Harriet, early in the narrative, explains simply that Edward organised a rebellion in Ireland, “and if that don’t make him a traitor, well what does”. She says her father, when he died, had not received “one brass farthing of what he were owed by that Family... in spite of all his years of work”. Harriet remembers how Lady Lucy had asked Tony to write an account of his life to show how her brother, his name now disgraced, “was incapable of treasonous acts, just led by his good heart and by bad men”.
It’s a heady, heavy introduction - and that’s before we go back to 1781 and ‘The True Narrative of The Most Remarkable Particulars of The Life of Tony Small, The Devoted African Servant of Lord Edward Fitzgerald’, which includes text markouts by Lady Lucy and footnotes questioning Small’s account. Indeed he has scribbled out his own beginning in life, “perhaps of the Igbo people”, as he cannot remember the whens and wheres.

“Is this what you expect of me?” he ponders. Lady Lucy notes: “You really must mention something of the trials of your enslavement.” Like a school history lesson, the reader will soon be distinguishing between primary and tertiary sources, between what Small thinks Lady Lucy wants to hear and the actual events that occurred across countries and over decades - with Harriet’s own reflections, 60 years on, interspersed throughout. So yes, ambitious.
Tony and Edward’s relationship is the centrepiece of the narrative, complex and turbulent. Tony is told by a slack-jawed corporal, on a voyage back to England from the West Indies, that he’s “mimicking how your master speaks” and will fool no one. This ill treatment and side-eyeing confronts Tony throughout the years. In Dublin some 15 years later, an officer blocks his path over a bridge on Canal St and derides: “‘A black man on a horse. It could only be Lord Edward’s pet black. His Faithful Tony.’ The last was uttered with such derision that I was struck dumb.” In St Louis in 1789, there is a gripping encounter with a slave trader, Clamorgan, that leaves Tony resentful, despite Edward’s laudable actions. They challenge each other; they respect each other.

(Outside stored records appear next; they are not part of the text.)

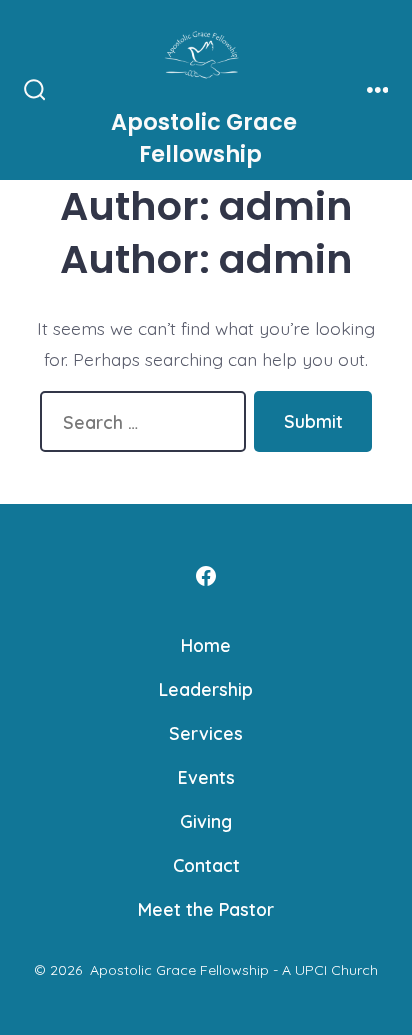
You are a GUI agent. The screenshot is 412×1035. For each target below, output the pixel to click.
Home (206, 645)
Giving (206, 821)
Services (206, 733)
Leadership (206, 689)
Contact (206, 865)
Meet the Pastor (206, 909)
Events (206, 777)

Tony’s musings on the Ireland of the late 1700s, of the “Established Church and rent to absent Masters”, seem too perceptive, that “even their Native language is subject to persecution… with many people forced to accept the bitter taste of another’s launchuage on their tongue”. Cue Lady Lucy’s delusions: “I know how the Irish love their Gaelic language - I too have a fondness for it - but is it not the case that English is the true language of enlightenment and advancement? Think how well you have done because of it!”
Words to Shape My Name is like four books in one. The reader has to do the work - and may well be Googling names and discovering the real life events behind the tale of Tony Small and Lord Edward - but will be rewarded for it. It’s ambitious in the best sense of the word.